Task instructions – Look through the listing below and report the lines that have the word "computer" in them.

Records to use –
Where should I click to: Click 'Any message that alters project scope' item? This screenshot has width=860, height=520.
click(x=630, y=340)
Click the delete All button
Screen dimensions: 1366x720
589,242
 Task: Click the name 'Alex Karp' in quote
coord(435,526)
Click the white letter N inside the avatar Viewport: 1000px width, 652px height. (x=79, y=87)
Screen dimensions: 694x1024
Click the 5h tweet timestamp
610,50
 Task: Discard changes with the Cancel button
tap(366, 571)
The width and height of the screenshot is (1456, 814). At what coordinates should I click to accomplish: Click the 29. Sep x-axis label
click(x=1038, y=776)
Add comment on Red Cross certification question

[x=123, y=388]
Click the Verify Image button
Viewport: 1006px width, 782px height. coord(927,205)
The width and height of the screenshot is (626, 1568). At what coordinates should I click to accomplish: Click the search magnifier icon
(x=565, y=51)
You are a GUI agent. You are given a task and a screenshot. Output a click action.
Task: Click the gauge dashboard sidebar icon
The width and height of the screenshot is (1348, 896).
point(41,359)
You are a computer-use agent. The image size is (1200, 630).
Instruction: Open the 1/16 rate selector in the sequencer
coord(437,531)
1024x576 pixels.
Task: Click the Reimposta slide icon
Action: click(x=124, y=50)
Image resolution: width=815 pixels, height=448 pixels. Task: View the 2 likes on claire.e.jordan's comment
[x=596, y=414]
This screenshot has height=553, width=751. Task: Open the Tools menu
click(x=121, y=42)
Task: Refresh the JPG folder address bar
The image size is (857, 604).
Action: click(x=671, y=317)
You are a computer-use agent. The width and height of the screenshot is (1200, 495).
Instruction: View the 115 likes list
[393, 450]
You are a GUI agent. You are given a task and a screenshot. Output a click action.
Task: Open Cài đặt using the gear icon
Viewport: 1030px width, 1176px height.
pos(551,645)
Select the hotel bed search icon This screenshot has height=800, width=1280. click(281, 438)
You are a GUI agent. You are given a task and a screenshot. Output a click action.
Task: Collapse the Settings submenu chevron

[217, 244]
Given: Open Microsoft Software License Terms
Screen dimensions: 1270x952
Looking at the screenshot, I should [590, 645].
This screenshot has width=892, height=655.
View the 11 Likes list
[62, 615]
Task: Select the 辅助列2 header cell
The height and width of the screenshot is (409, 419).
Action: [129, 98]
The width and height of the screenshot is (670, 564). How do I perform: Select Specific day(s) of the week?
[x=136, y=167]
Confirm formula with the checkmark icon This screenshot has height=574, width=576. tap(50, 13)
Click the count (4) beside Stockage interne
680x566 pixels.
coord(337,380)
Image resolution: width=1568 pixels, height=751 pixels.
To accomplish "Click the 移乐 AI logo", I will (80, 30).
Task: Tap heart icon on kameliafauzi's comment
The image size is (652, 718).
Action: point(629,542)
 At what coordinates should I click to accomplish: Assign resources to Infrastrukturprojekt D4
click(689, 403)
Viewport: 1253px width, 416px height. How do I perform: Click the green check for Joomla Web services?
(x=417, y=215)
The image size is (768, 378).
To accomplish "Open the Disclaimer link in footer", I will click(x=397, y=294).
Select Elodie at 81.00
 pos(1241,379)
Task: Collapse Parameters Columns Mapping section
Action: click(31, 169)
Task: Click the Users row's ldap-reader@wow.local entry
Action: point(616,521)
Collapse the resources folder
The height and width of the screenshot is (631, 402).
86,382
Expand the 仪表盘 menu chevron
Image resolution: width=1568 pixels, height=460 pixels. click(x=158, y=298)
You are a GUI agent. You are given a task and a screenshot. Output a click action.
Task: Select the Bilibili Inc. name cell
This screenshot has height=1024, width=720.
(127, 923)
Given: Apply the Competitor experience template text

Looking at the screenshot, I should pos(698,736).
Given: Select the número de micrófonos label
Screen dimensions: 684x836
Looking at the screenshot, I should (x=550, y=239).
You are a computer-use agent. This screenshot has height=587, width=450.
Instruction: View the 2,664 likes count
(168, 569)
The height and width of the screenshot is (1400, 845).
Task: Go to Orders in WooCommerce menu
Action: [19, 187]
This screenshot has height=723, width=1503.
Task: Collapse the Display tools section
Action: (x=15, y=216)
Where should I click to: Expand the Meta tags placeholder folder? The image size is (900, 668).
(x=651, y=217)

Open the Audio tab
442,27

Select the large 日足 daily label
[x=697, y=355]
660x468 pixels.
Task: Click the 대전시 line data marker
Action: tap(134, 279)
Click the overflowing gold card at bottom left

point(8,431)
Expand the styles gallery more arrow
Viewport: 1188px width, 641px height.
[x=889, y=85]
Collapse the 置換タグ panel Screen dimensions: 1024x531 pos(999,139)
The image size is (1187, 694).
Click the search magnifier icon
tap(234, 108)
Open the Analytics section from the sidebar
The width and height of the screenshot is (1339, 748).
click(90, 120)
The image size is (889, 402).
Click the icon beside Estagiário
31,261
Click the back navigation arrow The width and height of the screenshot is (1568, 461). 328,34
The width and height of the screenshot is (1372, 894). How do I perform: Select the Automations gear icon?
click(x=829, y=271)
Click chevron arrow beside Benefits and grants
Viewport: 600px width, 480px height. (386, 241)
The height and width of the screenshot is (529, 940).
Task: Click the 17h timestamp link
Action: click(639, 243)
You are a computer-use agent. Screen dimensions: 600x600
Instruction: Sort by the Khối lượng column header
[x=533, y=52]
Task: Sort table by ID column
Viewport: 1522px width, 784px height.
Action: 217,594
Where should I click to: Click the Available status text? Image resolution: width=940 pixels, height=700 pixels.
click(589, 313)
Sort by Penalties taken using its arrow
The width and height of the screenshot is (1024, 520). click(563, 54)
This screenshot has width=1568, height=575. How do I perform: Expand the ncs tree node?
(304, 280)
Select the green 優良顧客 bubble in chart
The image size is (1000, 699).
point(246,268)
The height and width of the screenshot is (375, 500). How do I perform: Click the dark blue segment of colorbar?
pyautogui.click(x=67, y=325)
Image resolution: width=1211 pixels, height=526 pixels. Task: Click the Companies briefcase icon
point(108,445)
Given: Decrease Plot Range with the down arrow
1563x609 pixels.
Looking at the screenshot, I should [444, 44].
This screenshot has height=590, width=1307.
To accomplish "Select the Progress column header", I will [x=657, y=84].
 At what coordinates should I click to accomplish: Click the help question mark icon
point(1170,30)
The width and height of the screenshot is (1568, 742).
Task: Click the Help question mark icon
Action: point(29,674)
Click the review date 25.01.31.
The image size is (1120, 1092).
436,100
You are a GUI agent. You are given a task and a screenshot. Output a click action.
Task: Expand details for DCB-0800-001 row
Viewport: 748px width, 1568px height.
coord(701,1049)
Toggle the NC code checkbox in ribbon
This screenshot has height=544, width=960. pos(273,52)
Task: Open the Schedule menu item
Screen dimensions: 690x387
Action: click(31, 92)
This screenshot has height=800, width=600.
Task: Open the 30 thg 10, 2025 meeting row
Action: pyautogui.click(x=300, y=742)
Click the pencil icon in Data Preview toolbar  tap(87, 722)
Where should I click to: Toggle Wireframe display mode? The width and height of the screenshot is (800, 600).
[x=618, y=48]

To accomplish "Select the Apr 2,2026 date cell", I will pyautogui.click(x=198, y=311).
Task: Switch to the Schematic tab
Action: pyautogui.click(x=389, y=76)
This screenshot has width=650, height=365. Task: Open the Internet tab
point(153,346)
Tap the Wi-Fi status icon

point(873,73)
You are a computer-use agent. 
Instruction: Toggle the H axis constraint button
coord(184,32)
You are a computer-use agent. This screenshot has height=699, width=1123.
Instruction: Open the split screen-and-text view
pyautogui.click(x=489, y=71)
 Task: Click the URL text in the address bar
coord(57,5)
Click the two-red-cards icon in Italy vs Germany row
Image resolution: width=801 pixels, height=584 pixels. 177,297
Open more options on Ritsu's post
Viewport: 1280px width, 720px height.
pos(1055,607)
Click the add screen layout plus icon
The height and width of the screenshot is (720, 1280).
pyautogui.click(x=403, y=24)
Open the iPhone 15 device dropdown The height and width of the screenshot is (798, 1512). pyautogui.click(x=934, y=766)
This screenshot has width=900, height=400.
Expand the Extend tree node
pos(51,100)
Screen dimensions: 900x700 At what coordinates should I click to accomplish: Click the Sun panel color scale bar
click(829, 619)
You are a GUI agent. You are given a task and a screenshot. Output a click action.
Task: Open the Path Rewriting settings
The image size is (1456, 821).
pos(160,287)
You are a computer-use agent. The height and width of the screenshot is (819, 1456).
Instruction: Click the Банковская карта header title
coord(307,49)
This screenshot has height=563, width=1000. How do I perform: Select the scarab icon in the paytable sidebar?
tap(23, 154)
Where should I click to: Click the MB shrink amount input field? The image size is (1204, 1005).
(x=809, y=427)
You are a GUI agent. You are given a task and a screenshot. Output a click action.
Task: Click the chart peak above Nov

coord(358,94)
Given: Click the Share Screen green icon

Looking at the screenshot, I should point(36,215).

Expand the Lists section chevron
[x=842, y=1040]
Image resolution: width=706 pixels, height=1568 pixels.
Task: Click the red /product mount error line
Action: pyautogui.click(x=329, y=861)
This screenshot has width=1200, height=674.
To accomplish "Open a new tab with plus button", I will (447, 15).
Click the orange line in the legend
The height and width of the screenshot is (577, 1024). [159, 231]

Problem solution –
You are a computer-use agent. The image size is (1200, 630).
You are a computer-use agent. The width and height of the screenshot is (1200, 495).
You are a computer-use agent. This screenshot has height=587, width=450.
You are a computer-use agent. Screen dimensions: 600x600
You are a computer-use agent. 
You are a computer-use agent. This screenshot has height=699, width=1123.
You are a computer-use agent. The height and width of the screenshot is (819, 1456).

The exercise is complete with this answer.